_WORK INSTRUCTION_: Your answer must be the records below, printed exactly.

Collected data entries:
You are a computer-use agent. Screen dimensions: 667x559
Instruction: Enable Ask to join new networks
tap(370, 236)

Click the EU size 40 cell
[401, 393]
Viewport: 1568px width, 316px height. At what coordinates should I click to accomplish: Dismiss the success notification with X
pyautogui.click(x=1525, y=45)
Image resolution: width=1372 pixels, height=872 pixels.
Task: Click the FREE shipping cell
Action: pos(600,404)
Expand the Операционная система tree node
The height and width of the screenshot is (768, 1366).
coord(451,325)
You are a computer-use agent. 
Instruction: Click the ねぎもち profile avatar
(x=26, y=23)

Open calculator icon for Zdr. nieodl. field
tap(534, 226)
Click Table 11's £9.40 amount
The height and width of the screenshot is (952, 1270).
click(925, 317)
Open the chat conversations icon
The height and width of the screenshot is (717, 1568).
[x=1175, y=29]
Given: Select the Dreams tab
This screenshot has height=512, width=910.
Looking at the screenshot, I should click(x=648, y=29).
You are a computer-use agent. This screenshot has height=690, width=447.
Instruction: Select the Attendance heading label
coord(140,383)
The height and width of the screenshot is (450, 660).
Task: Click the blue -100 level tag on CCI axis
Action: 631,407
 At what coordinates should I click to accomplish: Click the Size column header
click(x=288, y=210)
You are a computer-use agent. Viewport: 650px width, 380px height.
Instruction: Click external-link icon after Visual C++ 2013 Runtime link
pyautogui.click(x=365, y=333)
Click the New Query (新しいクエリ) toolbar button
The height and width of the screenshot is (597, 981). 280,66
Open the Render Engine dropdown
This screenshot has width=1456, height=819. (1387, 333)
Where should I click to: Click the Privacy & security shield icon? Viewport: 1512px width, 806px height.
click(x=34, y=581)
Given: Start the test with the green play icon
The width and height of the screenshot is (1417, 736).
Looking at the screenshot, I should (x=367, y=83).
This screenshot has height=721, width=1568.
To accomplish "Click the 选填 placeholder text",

_TASK SOLUTION_:
You are a computer-use agent. Screen dimensions: 667x559
Instruction: Enable Ask to join new networks
tap(370, 236)

Click the EU size 40 cell
[401, 393]
Viewport: 1568px width, 316px height. At what coordinates should I click to accomplish: Dismiss the success notification with X
pyautogui.click(x=1525, y=45)
Image resolution: width=1372 pixels, height=872 pixels.
Task: Click the FREE shipping cell
Action: pos(600,404)
Expand the Операционная система tree node
The height and width of the screenshot is (768, 1366).
coord(451,325)
You are a computer-use agent. 
Instruction: Click the ねぎもち profile avatar
(x=26, y=23)

Open calculator icon for Zdr. nieodl. field
tap(534, 226)
Click Table 11's £9.40 amount
The height and width of the screenshot is (952, 1270).
click(925, 317)
Open the chat conversations icon
The height and width of the screenshot is (717, 1568).
[x=1175, y=29]
Given: Select the Dreams tab
This screenshot has height=512, width=910.
Looking at the screenshot, I should click(x=648, y=29).
You are a computer-use agent. This screenshot has height=690, width=447.
Instruction: Select the Attendance heading label
coord(140,383)
The height and width of the screenshot is (450, 660).
Task: Click the blue -100 level tag on CCI axis
Action: 631,407
 At what coordinates should I click to accomplish: Click the Size column header
click(x=288, y=210)
You are a computer-use agent. Viewport: 650px width, 380px height.
Instruction: Click external-link icon after Visual C++ 2013 Runtime link
pyautogui.click(x=365, y=333)
Click the New Query (新しいクエリ) toolbar button
The height and width of the screenshot is (597, 981). 280,66
Open the Render Engine dropdown
This screenshot has width=1456, height=819. (1387, 333)
Where should I click to: Click the Privacy & security shield icon? Viewport: 1512px width, 806px height.
click(x=34, y=581)
Given: Start the test with the green play icon
The width and height of the screenshot is (1417, 736).
Looking at the screenshot, I should (x=367, y=83).
This screenshot has height=721, width=1568.
To accomplish "Click the 选填 placeholder text",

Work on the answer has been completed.